Increase projected to be the equivalent of a 1.39% tax hike, according to a staff report
The City of Burnaby's cost per cop is projected to jump by nearly $14,000 next year.

A collective agreement signed between the RCMP and the federal government will cost the City of Burnaby a projected $4 million extra for its police force next year. 

That’s the equivalent of a 1.39% tax hike, according to a report from the city’s public safety director, Dave Critchley.

Under a somewhat convoluted setup, the province has an agreement with the federal government that allows it to sub-contract the RCMP provincial force to municipalities, including Burnaby.

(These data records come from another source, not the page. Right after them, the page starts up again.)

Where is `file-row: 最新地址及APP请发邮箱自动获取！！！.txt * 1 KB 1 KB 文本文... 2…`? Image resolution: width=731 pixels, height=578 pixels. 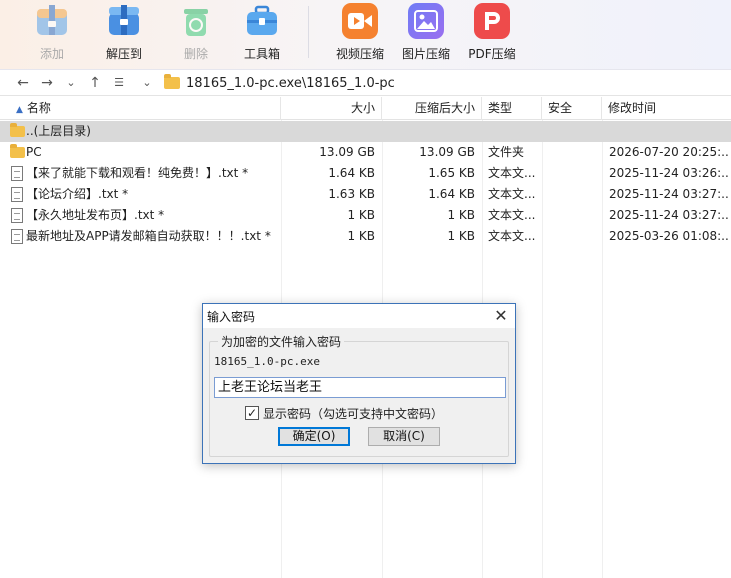
file-row: 最新地址及APP请发邮箱自动获取！！！.txt * 1 KB 1 KB 文本文... 2… is located at coordinates (366, 236).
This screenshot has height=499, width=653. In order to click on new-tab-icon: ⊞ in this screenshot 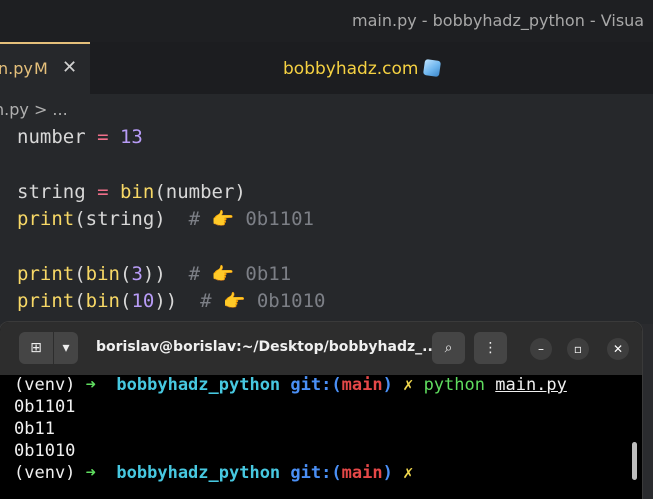, I will do `click(36, 348)`.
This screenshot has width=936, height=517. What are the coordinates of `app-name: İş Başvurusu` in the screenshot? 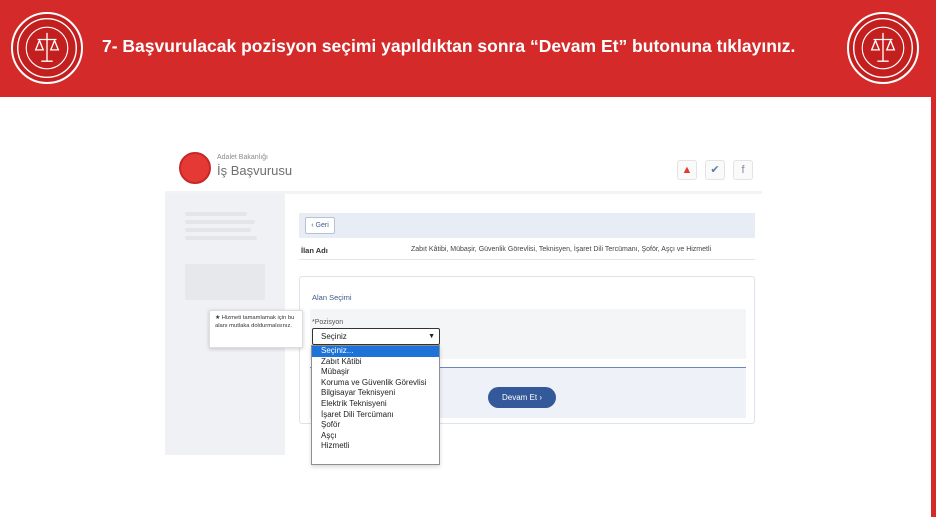 It's located at (255, 170).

Burnaby signed its current 20-year contract with the province in April 2012 – but a collective agreement ratified between the National Police Federation and the Government of Canada in August will soon make that agreement a whole lot costlier, according to Critchley’s report.

Under its policing contract, the city pays 90% and the federal government pays 10%.

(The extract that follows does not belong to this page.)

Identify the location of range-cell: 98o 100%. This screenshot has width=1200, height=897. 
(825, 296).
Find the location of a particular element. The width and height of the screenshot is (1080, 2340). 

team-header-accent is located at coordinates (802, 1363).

As a direct result of the collective agreement, Critchley says the city’s cost per cop will jump by nearly $14,000 – and the final impact could be even bigger.

“The true impact of the agreement on benefits is not known at this time, and to date, the city has not received any direct communication regarding the specific amounts of the retroactive payments,” states the report. “In addition, there will be unknown salary increases for the rank of inspector and above, which have yet to be determined however are anticipated to be resolved in the coming months.”

The city has set aside money since 2017 in anticipation of a salary increase “based on information provided by the RCMP,” according to Critchley, but he says the funds have fallen “well short of the increases now contained in the ratified agreement.”

“During the negotiations which commenced in 2019, no local governments were at the bargaining table or consulted,” states the report. “Due to the lack of consultation or engagement in the bargaining process, local governments were completely unable to appropriately plan for the significant increases above the 2.5% as was directed by the RCMP.”

The RCMP signed its first-ever collective agreement after two years of bargaining.

Until a Supreme of Canada ruling in 2015, the force had been legally prevented from unionizing.

RCMP members certified the National Police Federation as their union in 2019.